### Input data
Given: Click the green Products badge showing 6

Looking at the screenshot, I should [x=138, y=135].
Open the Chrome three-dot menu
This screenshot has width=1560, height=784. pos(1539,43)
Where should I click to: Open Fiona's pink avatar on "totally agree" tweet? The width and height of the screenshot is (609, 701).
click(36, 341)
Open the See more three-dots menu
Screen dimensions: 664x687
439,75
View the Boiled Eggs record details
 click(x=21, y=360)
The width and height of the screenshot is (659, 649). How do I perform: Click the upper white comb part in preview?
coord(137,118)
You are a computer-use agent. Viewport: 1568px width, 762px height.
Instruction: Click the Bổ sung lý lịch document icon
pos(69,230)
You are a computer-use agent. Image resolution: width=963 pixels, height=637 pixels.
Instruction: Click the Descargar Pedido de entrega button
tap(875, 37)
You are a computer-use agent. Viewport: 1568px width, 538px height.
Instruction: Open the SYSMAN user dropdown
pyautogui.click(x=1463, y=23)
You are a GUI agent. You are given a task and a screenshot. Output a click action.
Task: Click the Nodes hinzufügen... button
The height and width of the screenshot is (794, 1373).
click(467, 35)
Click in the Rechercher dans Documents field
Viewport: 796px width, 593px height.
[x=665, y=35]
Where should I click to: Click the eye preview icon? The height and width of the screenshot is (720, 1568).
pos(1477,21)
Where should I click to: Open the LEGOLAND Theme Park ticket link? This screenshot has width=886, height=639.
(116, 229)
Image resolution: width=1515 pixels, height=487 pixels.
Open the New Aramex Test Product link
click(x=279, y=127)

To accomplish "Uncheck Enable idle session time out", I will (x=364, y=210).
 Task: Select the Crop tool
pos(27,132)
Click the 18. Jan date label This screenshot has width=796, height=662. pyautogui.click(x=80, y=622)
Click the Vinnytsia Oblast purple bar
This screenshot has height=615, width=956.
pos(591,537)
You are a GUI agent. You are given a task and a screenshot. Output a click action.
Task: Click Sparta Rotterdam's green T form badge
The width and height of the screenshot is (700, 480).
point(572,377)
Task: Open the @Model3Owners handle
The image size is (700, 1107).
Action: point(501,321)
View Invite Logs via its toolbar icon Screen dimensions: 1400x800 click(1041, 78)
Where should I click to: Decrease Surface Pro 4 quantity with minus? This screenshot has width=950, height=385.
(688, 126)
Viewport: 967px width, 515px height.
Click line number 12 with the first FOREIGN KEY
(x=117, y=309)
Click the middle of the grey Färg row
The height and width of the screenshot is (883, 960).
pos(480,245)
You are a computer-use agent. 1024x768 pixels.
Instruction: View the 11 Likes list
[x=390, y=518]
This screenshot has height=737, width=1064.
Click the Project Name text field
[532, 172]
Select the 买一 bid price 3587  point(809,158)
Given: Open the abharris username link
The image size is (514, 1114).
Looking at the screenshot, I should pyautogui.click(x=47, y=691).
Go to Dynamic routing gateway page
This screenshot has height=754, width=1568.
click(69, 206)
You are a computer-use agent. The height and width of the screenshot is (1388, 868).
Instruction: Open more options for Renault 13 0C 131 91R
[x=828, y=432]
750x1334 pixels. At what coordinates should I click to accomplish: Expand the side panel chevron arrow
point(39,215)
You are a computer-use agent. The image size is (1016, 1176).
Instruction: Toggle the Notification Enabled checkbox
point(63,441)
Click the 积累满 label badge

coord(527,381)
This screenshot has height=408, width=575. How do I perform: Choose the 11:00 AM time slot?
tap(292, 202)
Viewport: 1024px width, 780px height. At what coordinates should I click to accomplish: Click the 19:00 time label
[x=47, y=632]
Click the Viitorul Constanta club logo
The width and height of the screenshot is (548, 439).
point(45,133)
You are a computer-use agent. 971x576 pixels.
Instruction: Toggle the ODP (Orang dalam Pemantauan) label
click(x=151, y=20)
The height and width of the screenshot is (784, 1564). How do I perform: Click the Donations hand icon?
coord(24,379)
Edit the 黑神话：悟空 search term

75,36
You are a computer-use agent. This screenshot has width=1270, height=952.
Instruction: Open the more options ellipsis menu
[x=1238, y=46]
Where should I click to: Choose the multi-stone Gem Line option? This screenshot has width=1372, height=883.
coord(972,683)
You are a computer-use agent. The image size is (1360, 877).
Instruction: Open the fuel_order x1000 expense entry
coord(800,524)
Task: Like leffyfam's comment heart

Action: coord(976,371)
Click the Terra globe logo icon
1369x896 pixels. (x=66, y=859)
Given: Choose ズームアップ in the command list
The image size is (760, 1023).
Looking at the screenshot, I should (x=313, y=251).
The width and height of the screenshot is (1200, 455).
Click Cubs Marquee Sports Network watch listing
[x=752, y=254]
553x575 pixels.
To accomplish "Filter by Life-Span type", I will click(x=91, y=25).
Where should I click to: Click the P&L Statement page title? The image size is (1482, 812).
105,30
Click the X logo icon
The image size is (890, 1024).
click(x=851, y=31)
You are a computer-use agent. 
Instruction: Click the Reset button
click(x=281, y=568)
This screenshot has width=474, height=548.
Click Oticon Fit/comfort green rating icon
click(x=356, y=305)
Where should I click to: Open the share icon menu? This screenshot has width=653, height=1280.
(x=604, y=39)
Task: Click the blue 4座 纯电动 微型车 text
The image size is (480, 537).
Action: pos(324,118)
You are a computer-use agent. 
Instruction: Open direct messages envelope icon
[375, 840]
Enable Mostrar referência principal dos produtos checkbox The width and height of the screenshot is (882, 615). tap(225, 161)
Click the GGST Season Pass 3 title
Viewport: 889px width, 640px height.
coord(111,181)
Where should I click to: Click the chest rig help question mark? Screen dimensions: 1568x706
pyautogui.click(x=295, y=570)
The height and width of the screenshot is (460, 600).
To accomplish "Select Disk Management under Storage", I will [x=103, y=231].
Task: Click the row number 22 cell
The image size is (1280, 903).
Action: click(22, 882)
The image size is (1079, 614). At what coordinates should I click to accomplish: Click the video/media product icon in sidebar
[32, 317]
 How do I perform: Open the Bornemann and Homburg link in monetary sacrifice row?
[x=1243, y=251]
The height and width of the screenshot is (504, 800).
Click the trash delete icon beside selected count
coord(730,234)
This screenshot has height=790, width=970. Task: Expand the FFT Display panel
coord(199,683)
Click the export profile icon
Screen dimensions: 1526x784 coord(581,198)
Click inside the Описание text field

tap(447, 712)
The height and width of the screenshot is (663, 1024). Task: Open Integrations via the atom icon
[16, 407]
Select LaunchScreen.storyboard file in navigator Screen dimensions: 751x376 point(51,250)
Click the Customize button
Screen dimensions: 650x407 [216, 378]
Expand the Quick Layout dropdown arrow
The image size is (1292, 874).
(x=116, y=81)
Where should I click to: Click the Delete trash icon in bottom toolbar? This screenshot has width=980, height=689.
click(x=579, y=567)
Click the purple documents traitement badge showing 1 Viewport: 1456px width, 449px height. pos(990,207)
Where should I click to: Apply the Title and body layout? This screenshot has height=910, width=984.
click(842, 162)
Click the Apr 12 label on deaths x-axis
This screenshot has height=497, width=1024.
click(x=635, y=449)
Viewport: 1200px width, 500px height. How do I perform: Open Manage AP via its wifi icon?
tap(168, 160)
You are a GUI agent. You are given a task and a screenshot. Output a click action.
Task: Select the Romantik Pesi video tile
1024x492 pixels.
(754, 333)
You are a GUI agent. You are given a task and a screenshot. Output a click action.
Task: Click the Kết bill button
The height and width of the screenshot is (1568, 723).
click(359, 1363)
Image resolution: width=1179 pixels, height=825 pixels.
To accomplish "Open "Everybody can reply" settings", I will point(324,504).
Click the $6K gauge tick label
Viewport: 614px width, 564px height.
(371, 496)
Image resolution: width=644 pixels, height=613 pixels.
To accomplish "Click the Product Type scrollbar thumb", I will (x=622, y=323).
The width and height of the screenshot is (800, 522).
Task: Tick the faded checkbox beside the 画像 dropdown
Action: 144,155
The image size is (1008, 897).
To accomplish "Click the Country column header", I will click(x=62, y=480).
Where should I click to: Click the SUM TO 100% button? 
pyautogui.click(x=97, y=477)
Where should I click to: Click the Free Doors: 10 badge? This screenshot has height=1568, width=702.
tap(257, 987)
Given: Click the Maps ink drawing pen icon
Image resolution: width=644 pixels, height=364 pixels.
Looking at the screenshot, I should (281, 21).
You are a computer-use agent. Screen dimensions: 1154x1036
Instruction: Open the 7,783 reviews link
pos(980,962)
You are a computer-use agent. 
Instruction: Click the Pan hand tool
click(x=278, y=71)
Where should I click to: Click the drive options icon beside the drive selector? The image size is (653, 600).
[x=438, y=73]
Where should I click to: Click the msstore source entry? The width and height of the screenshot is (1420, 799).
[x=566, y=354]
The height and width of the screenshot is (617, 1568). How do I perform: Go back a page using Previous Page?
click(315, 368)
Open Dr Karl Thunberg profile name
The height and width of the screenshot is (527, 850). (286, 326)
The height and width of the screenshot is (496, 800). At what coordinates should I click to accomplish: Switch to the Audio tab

### Work instruction
From the material above, set down exactly the lines starting at the one with "Task: Click the Nodes hinzufügen... button" and ending at the one with "Given: Open the abharris username link", end lines included.

### Result below
Task: Click the Nodes hinzufügen... button
The height and width of the screenshot is (794, 1373).
click(467, 35)
Click in the Rechercher dans Documents field
Viewport: 796px width, 593px height.
[x=665, y=35]
Where should I click to: Click the eye preview icon? The height and width of the screenshot is (720, 1568).
pos(1477,21)
Where should I click to: Open the LEGOLAND Theme Park ticket link? This screenshot has width=886, height=639.
(116, 229)
Image resolution: width=1515 pixels, height=487 pixels.
Open the New Aramex Test Product link
click(x=279, y=127)

To accomplish "Uncheck Enable idle session time out", I will (x=364, y=210).
 Task: Select the Crop tool
pos(27,132)
Click the 18. Jan date label This screenshot has width=796, height=662. pyautogui.click(x=80, y=622)
Click the Vinnytsia Oblast purple bar
This screenshot has height=615, width=956.
pos(591,537)
You are a GUI agent. You are given a task and a screenshot. Output a click action.
Task: Click Sparta Rotterdam's green T form badge
The width and height of the screenshot is (700, 480).
point(572,377)
Task: Open the @Model3Owners handle
The image size is (700, 1107).
Action: point(501,321)
View Invite Logs via its toolbar icon Screen dimensions: 1400x800 click(1041, 78)
Where should I click to: Decrease Surface Pro 4 quantity with minus? This screenshot has width=950, height=385.
(688, 126)
Viewport: 967px width, 515px height.
Click line number 12 with the first FOREIGN KEY
(x=117, y=309)
Click the middle of the grey Färg row
The height and width of the screenshot is (883, 960).
pos(480,245)
You are a computer-use agent. 1024x768 pixels.
Instruction: View the 11 Likes list
[x=390, y=518]
This screenshot has height=737, width=1064.
Click the Project Name text field
[532, 172]
Select the 买一 bid price 3587  point(809,158)
Given: Open the abharris username link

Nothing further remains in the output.